SHORT PROBLEM:
Recast the data from the line with "Screen dimensions: 500x540" to the line with "tap(203, 366)" as a Markdown table with the columns Row and Line. Number each line in Row and leave out blank lines.

PROVIDED RECORDS:
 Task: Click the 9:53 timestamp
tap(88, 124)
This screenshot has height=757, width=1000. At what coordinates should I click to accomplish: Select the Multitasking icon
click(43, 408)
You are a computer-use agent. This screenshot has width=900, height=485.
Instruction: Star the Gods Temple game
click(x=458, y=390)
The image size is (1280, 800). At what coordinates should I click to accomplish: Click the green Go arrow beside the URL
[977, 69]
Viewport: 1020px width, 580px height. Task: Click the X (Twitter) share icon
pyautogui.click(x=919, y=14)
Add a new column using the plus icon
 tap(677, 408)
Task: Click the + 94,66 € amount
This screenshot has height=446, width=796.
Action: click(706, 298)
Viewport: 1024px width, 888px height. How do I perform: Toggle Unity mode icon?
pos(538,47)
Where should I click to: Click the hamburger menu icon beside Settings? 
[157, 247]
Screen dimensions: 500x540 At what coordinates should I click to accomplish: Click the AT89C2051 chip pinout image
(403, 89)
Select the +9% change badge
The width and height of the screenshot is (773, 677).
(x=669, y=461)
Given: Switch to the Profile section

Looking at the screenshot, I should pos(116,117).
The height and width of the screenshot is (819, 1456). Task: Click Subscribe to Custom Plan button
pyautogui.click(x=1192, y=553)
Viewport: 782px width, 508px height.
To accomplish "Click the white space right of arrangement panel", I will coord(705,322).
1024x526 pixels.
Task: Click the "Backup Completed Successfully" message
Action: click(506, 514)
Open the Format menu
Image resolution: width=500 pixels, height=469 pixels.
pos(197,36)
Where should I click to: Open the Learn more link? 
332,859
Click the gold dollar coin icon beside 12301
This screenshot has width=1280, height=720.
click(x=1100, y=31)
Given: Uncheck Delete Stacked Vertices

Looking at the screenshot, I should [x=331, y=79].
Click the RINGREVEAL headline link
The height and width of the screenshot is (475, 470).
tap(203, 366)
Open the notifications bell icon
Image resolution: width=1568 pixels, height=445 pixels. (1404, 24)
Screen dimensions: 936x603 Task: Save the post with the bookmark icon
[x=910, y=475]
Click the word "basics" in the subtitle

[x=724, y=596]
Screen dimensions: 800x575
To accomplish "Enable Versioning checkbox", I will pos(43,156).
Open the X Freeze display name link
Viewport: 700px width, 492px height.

REPLY TO THE EXERCISE:
| Row | Line |
|---|---|
| 1 | Screen dimensions: 500x540 At what coordinates should I click to accomplish: Click the AT89C2051 chip pinout image |
| 2 | (403, 89) |
| 3 | Select the +9% change badge |
| 4 | The width and height of the screenshot is (773, 677). |
| 5 | (x=669, y=461) |
| 6 | Given: Switch to the Profile section |
| 7 | Looking at the screenshot, I should pos(116,117). |
| 8 | The height and width of the screenshot is (819, 1456). Task: Click Subscribe to Custom Plan button |
| 9 | pyautogui.click(x=1192, y=553) |
| 10 | Viewport: 782px width, 508px height. |
| 11 | To accomplish "Click the white space right of arrangement panel", I will coord(705,322). |
| 12 | 1024x526 pixels. |
| 13 | Task: Click the "Backup Completed Successfully" message |
| 14 | Action: click(506, 514) |
| 15 | Open the Format menu |
| 16 | Image resolution: width=500 pixels, height=469 pixels. |
| 17 | pos(197,36) |
| 18 | Where should I click to: Open the Learn more link?  |
| 19 | 332,859 |
| 20 | Click the gold dollar coin icon beside 12301 |
| 21 | This screenshot has width=1280, height=720. |
| 22 | click(x=1100, y=31) |
| 23 | Given: Uncheck Delete Stacked Vertices |
| 24 | Looking at the screenshot, I should [x=331, y=79]. |
| 25 | Click the RINGREVEAL headline link |
| 26 | The height and width of the screenshot is (475, 470). |
| 27 | tap(203, 366) |